*Task prompt*:
Copy out exactly the lines from the one containing "Screen dimensions: 892x1134" to the end of the records below, both included, and nothing else.

Supplied material section start

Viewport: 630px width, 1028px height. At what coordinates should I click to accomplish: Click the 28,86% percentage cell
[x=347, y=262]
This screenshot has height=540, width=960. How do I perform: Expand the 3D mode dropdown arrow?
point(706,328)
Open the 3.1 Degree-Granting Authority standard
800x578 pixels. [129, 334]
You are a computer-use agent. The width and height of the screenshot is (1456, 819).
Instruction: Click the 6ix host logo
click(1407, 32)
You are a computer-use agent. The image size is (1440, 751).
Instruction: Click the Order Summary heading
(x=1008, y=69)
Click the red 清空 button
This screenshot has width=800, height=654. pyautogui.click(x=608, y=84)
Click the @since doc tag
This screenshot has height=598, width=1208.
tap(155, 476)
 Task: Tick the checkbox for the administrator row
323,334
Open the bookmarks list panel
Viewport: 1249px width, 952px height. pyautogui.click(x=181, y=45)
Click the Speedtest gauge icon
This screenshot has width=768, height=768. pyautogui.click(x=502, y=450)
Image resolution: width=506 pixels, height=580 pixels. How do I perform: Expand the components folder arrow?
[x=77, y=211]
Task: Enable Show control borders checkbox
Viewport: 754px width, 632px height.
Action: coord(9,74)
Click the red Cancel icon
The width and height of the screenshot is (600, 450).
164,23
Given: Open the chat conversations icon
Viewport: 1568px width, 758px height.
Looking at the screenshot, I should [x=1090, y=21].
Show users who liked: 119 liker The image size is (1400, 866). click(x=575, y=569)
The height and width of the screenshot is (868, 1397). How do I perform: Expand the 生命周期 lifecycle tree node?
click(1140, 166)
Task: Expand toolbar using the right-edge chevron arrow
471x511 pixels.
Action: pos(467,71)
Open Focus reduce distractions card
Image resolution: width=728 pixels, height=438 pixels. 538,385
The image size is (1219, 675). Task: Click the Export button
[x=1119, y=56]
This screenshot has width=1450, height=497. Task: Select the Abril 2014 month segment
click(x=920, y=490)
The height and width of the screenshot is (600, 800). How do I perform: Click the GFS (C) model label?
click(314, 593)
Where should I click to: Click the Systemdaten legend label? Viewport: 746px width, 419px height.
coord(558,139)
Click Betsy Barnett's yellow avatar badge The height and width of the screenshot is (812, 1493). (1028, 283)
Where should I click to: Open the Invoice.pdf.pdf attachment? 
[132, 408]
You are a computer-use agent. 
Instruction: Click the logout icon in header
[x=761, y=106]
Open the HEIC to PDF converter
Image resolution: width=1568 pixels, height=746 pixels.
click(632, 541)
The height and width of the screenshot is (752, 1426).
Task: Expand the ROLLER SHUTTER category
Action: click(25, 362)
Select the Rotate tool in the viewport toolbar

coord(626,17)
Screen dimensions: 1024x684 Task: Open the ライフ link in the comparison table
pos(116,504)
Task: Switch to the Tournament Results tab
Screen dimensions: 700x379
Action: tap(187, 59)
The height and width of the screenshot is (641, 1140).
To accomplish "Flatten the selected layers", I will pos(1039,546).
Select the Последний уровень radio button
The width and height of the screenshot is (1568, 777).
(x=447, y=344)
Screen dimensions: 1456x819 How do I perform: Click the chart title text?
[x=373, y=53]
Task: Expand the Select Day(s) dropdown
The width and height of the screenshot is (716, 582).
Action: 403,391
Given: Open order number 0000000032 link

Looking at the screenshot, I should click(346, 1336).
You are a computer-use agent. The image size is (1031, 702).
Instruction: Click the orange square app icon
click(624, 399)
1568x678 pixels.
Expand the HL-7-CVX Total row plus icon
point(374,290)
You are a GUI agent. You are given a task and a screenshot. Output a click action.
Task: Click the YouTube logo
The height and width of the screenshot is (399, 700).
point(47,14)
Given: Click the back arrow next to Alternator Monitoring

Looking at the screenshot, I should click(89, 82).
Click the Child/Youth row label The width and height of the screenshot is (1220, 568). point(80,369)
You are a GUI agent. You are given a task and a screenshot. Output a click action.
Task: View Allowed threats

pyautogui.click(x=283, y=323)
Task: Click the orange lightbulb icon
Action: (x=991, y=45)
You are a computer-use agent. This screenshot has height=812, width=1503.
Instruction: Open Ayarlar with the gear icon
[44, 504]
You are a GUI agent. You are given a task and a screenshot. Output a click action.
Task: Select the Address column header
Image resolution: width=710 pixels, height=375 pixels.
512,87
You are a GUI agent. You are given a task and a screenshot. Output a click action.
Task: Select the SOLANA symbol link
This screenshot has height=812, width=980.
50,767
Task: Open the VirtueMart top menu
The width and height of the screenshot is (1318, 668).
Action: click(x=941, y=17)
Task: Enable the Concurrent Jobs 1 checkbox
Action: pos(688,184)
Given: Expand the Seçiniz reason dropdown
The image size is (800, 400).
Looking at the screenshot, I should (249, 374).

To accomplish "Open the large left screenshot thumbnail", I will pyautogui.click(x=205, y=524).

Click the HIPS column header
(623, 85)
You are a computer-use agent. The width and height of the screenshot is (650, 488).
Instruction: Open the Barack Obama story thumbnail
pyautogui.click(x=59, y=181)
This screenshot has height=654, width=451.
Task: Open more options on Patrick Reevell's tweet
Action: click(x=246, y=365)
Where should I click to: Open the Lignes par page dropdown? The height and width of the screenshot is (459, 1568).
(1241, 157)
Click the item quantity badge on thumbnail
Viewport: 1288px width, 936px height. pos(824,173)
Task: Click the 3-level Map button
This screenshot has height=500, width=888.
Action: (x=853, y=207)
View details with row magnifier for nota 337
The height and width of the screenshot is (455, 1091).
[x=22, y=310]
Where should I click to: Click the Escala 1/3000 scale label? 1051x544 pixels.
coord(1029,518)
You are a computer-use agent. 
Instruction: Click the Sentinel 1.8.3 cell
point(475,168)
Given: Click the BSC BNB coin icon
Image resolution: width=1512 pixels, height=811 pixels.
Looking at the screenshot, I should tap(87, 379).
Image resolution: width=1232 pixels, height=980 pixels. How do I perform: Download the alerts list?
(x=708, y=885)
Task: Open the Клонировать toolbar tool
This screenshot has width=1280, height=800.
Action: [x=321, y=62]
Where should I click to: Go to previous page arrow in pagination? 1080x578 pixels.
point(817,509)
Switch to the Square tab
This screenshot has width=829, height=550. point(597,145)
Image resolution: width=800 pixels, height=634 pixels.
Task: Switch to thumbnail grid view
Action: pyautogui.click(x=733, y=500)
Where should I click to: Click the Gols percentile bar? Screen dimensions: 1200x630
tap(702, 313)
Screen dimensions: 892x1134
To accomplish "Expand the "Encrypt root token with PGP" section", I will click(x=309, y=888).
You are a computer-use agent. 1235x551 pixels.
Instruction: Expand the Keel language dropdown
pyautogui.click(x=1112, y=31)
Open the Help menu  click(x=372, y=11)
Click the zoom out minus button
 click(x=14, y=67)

Supplied material section end

*Written response*:
Screen dimensions: 892x1134
To accomplish "Expand the "Encrypt root token with PGP" section", I will click(x=309, y=888).
You are a computer-use agent. 1235x551 pixels.
Instruction: Expand the Keel language dropdown
pyautogui.click(x=1112, y=31)
Open the Help menu  click(x=372, y=11)
Click the zoom out minus button
 click(x=14, y=67)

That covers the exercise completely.